Since the issue in question [Scientology] resides on the margins of wikipedia, what is amazing is the relative resilience of pages with the most traffic to invasive behavior.  There certainly exists a norm within the community of readers/editors to self-police and maintain the standards of information through self-sacrifice despite the capacity for anyone to alter it.  However all editing behavior is ultimately constrained by protocols, filters and restoration points, and official sanctions exist to circumscribe the excessive unruly behavior of participants or to prevent the editing of contested pages.  So, it is fair to say wikipedia is far from informally policed.

However, the fair, or unfair, distinction which is drawn between norms and institutions seems to only skirt the central thrust of Ostrom’s argument that values arise from the structure of the system.  It is when mechanisms of monitoring are available, due to say limited group size, that trustworthiness becomes possible.  Or sustained interaction for the value of reciprocity.  In discussing the future of wikipedia ourselves, we are in some sense debating the way that it should be structured so as to maintain the commons for everyone.  And, where the intrinsic structure of user interaction is insufficient to establish the values of cooperation, or in this particular case, outweigh the ideological commitments to political, religious or national affiliation, the recourse is to form a coercive apparatus that can.

I am suggesting that institutions evolve as the complexity of the system evolves and participants with a preference for cooperative behavior are forced to deal with behavior which they cannot otherwise control.  To prevent predatory behavior, cooperators create formal procedures meant to limit its effects.  However, this transition from norm driven to institutionally constrained interaction is nothing more than an (usually ad hoc) attempt to restructure the environment to restore the evolutionary advantage of cooperative behavior, much the same way that regimes of ‘morality’ attempt to structure behavior. 
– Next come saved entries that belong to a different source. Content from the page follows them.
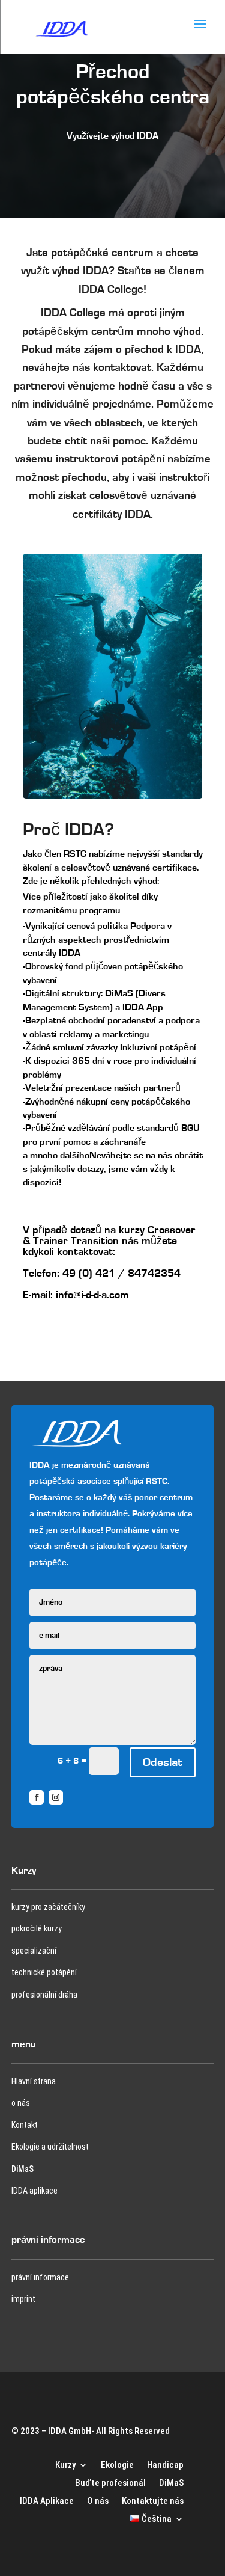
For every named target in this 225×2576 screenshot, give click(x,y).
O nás (98, 2500)
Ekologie (117, 2464)
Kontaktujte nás (153, 2500)
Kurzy (65, 2464)
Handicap (165, 2464)
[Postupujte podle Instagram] (56, 1797)
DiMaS (22, 2169)
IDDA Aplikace (47, 2500)
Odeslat (162, 1762)
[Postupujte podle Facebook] (36, 1797)
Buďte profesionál (110, 2482)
Institutions restructure behavior in the environment to induce cooperation and limit the effects of predatory participants but, insodoing, they also eliminate many of the conditions which made ‘morality’ based informal inducements to cooperation function properly.  The apparatuses associated with constructing and maintaining institutions quickly reorient the nature of association between participants in the system, making it prone to future invasion by a different kind of self-serving behavior.  It is no longer the poor fisherman that represents a threat to the commons, but the official who administers its oversight.  In institutionalized cooperation, it is the regulatory agencies which become the largest threat to the commons through co-optation by the industries that they regulate. 

This is why Hardin returns time and time again to the dilemma: “Quis custodiet?”  Without any sufficient ‘technical’ solution, I might add.  And why, ultimately, norms and institutions cannot be disentangled when analyzing the emergence (and dissolution) of cooperative behavior.